INSTRUCTIONS TO FOLLOW :: Scan the material below for the string "will". Report every line that has it.

TASK MATERIAL ::
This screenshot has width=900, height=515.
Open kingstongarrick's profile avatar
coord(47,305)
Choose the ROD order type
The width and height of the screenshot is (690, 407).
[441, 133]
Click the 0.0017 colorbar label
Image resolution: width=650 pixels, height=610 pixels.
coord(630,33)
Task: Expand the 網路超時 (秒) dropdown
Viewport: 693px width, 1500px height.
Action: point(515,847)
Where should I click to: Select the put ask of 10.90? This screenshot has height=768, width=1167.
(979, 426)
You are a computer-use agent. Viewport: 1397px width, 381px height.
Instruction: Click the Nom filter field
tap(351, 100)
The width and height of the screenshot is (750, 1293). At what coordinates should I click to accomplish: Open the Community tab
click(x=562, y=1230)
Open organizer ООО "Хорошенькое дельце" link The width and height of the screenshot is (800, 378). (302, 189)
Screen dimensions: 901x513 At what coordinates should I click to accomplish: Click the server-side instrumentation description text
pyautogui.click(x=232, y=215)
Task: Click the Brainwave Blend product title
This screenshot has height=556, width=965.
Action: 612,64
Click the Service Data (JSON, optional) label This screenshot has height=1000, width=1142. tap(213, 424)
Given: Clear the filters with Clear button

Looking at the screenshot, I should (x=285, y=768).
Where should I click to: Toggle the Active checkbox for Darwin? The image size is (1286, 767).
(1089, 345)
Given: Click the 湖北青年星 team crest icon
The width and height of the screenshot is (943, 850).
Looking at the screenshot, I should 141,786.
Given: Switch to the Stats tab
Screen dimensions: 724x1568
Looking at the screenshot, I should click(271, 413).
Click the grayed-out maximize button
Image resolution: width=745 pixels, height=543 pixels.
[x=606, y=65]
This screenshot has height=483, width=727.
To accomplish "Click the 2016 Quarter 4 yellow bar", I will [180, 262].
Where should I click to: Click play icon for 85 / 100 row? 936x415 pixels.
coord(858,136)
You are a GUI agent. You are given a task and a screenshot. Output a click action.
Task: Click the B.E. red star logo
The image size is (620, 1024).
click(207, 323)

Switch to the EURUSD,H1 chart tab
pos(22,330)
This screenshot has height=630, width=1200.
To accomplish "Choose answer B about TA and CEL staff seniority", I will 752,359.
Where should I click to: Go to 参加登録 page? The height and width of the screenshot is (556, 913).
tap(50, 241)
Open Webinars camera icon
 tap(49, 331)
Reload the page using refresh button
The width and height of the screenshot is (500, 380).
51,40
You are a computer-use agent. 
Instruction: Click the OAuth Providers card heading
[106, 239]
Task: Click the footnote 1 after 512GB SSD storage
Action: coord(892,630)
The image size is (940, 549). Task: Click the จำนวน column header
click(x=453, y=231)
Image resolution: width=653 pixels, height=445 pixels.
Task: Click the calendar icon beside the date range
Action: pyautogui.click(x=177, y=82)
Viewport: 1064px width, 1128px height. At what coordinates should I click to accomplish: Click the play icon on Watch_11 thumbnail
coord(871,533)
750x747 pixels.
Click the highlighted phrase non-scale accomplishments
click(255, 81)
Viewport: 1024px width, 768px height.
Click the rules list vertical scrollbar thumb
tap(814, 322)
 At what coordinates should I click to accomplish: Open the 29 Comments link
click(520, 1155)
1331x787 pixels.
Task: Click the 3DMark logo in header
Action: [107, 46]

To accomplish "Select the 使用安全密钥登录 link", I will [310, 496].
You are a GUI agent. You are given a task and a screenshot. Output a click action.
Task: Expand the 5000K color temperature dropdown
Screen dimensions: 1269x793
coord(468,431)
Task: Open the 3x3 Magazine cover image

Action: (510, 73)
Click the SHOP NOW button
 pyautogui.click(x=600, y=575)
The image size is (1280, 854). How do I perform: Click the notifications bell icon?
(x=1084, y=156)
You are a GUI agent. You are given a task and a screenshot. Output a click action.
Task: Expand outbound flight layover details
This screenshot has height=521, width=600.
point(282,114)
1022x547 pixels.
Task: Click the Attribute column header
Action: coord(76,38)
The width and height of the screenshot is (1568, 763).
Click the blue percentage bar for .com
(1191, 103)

RESULT ::
To accomplish "Click the 2016 Quarter 4 yellow bar", I will [180, 262].
To accomplish "Choose answer B about TA and CEL staff seniority", I will 752,359.
To accomplish "Select the 使用安全密钥登录 link", I will [310, 496].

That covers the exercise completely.